- PROBLEM TO SOLVE:
An exact copy is needed of the lines from the line holding "Task: Expand the FDOS tree node" through the final line of the listing below, both included.

- RECORDS PROVIDED:

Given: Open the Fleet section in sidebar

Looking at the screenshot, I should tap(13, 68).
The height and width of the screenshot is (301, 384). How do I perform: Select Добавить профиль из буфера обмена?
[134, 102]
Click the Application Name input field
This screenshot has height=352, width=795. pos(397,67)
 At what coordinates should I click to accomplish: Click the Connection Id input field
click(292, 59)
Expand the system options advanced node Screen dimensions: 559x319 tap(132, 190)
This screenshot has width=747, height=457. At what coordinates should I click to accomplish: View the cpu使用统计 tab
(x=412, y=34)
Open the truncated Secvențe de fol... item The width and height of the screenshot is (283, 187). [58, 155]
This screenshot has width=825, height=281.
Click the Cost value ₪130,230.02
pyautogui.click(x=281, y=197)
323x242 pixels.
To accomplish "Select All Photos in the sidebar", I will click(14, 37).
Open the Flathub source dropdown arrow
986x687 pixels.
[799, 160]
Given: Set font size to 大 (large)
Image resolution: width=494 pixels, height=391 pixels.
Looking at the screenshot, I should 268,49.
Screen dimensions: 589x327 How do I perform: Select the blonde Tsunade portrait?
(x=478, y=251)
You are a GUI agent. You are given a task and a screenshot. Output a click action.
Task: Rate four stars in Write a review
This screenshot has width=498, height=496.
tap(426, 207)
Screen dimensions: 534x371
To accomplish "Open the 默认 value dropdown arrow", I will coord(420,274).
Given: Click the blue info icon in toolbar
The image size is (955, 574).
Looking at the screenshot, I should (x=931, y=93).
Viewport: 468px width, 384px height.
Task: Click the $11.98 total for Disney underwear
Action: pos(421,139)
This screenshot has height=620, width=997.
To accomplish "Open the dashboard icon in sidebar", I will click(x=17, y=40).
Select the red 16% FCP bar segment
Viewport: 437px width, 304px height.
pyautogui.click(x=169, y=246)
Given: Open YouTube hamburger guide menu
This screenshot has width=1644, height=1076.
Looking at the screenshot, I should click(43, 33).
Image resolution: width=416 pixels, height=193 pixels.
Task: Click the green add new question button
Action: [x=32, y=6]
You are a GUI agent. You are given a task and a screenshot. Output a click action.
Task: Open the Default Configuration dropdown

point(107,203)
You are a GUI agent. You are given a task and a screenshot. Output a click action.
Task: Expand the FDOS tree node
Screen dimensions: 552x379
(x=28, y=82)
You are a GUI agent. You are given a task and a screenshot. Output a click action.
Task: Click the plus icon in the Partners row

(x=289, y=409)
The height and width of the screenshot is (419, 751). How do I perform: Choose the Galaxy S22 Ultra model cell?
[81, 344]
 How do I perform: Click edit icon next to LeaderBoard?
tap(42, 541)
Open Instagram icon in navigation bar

- ANSWER SPACE:
Task: Expand the FDOS tree node
Screen dimensions: 552x379
(x=28, y=82)
You are a GUI agent. You are given a task and a screenshot. Output a click action.
Task: Click the plus icon in the Partners row

(x=289, y=409)
The height and width of the screenshot is (419, 751). How do I perform: Choose the Galaxy S22 Ultra model cell?
[81, 344]
 How do I perform: Click edit icon next to LeaderBoard?
tap(42, 541)
Open Instagram icon in navigation bar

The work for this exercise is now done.